More trees are upright, than men.

Only imbeciles want credit for the achievements of their ancestors.

Long visits bring short compliments.

Deep people don’t say shallow things.

A thousand pictures are not equal to one book.

You can’t talk of the ocean to a well-frog.

If you owe a man money, there is nothing like seeing him often.

A quack will kill a man without a knife.

Let the sovereign be thin so long as his subjects are fat.

Some study shows the need for more.

Better eighty per cent. ready money than cent. per cent. on trust.

The highest towers begin from the ground.

Medicine cures the man who is fated not to die.

If a man has money, he will find plenty who have scales.

Even the best artificial flowers have no smell.

A thousand soldiers are easier to be got than one general.

A thousand prescriptions are more readily forthcoming than a single cure.

### Task list
1. Quote every saying in the list of proverbs that contains the word "thousand."
2. Add a few more sayings in the same style after the final line of the list of proverbs.

### Dataset extract
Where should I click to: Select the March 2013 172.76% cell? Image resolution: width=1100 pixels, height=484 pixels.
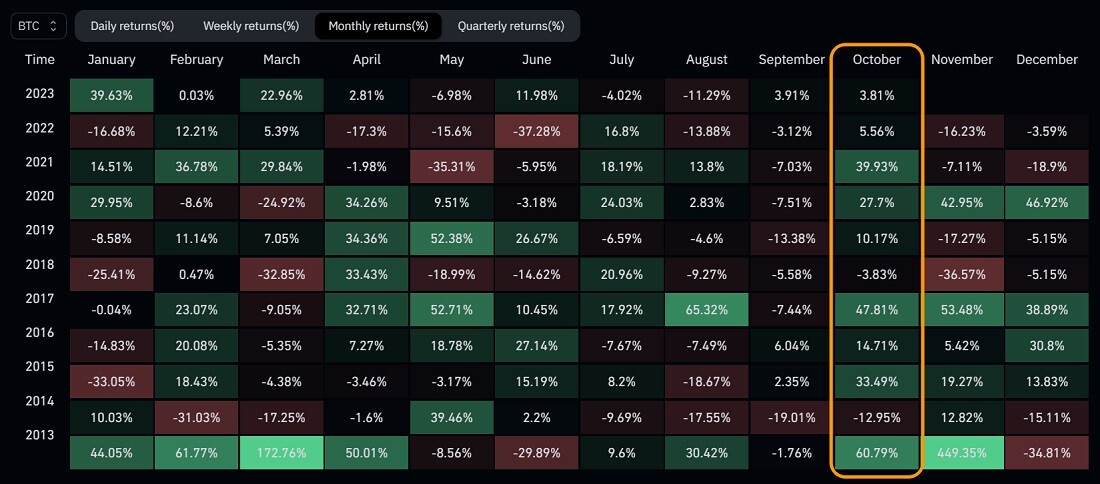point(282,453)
==
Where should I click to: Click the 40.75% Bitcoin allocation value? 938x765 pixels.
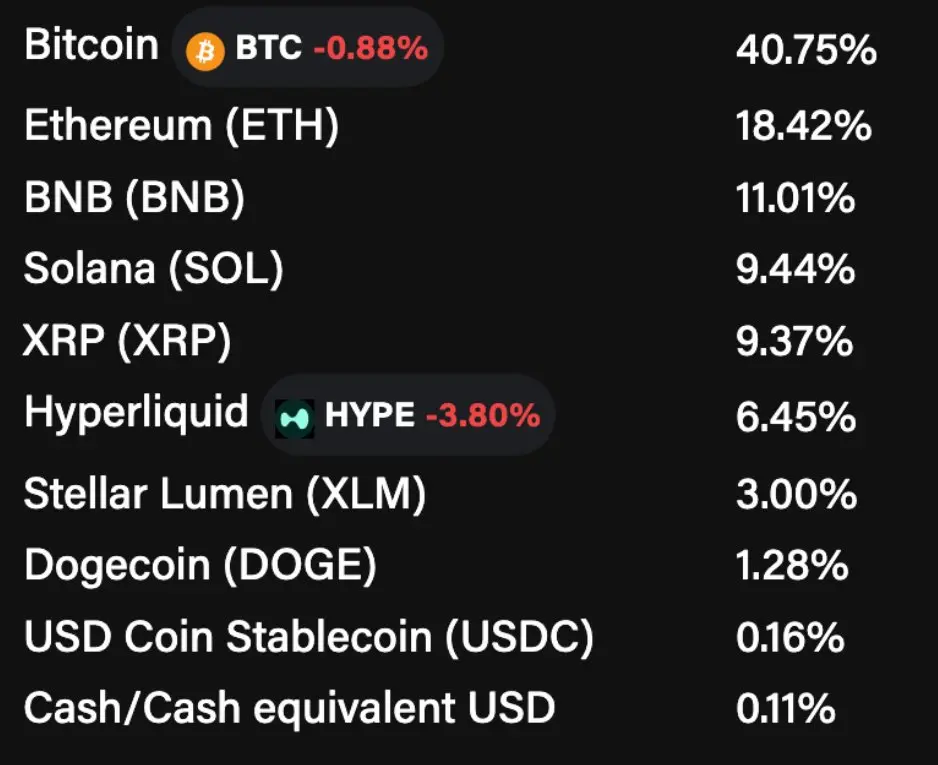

### Answers for this exercise
1.
A thousand pictures are not equal to one book.
A thousand soldiers are easier to be got than one general.
A thousand prescriptions are more readily forthcoming than a single cure.

2.
No needle is sharp at both ends.

Straight trees are felled first.

No image-maker worships the Gods. He knows what they are made of.

Half an orange tastes as sweet as a whole one.

Even the Yellow River is sometimes clear.

We love our own compositions, but other men’s wives.

Don’t pull up your shoe in a melon-field, nor adjust your hat under a plum-tree (i.e., avoid the appearance of evil).

Free-sitters at the play always grumble most.

Laugh and keep young.

Happiness stands beside the ugly.

A good memory is not equal to bad ink.

With money―a dragon; without it―a worm.